As an extension of their study of Animal Farm, as well as the accompanying history of Stalinist Russia and other totalitarian dictatorships of the 20th century, the 7th graders have entered a simulation of a totalitarian society under the leadership of Comrade Mike Boyer.
Students have been issued “Little Red Books” containing Comrade Boyer’s biography, poetry, quotations, and other rules. They are expected to commit this information to memory or risk demerits if they are questioned by the “Red Guard.” In addition to memorizing the contents of the Little Red Book, students must also perform the following actions:
- Recite a pledge to Comrade Boyer every morning during Announcements
- Stand to the side in the hallway and salute as Comrade Boyer passes by
- Stand at attention and salute if Comrade Boyer enters a classroom and remain so until Comrade Boyer orders them to stand at ease or until Comrade Boyer is no longer present
- Hang a portrait of Comrade Boyer in their lockers
- Carry their Little Red Books at all times during the school day except during P.E. class
- Wear their Red Kerchiefs around their necks at all times during the school day
These rules have been devised in a way that models the “cult of personality” that Stalin and other dictators cultivated during their regimes.
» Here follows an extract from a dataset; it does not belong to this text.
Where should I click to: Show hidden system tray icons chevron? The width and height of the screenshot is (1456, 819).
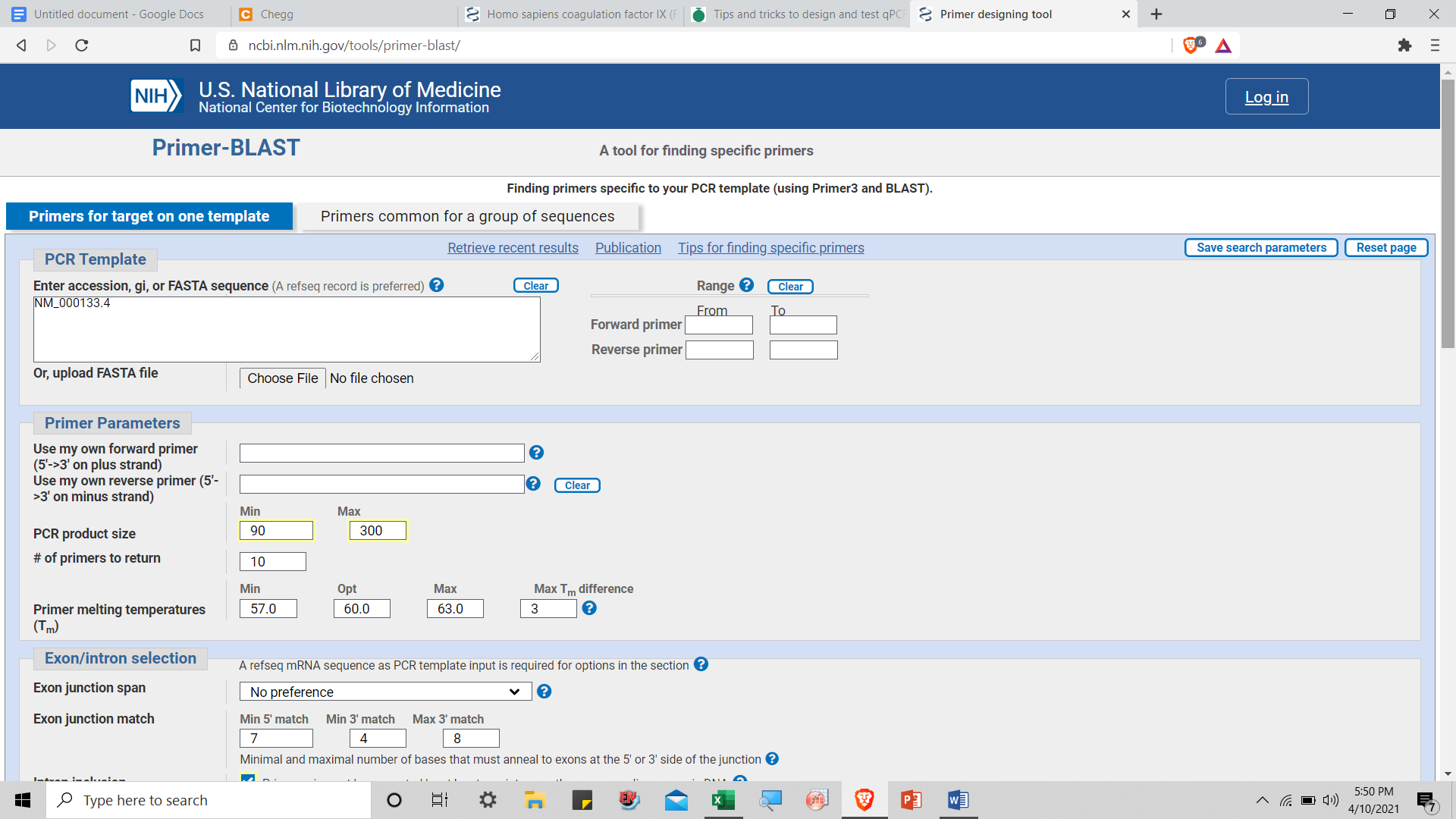(x=1262, y=800)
After the simulation, students will debrief the process and submit a reflection on the real-life pain that people suffer under totalitarianism and how dictatorships still exists and can continue to spread in the modern world. This experience is meant to immerse the students in a “cult of personality” and demonstrate the extreme nature of this form of government. Totalitarianism isn’t something that just belongs to the past, and allowing the students to study it will arm them with that knowledge so that maybe one day, it will be something relegated to the history books.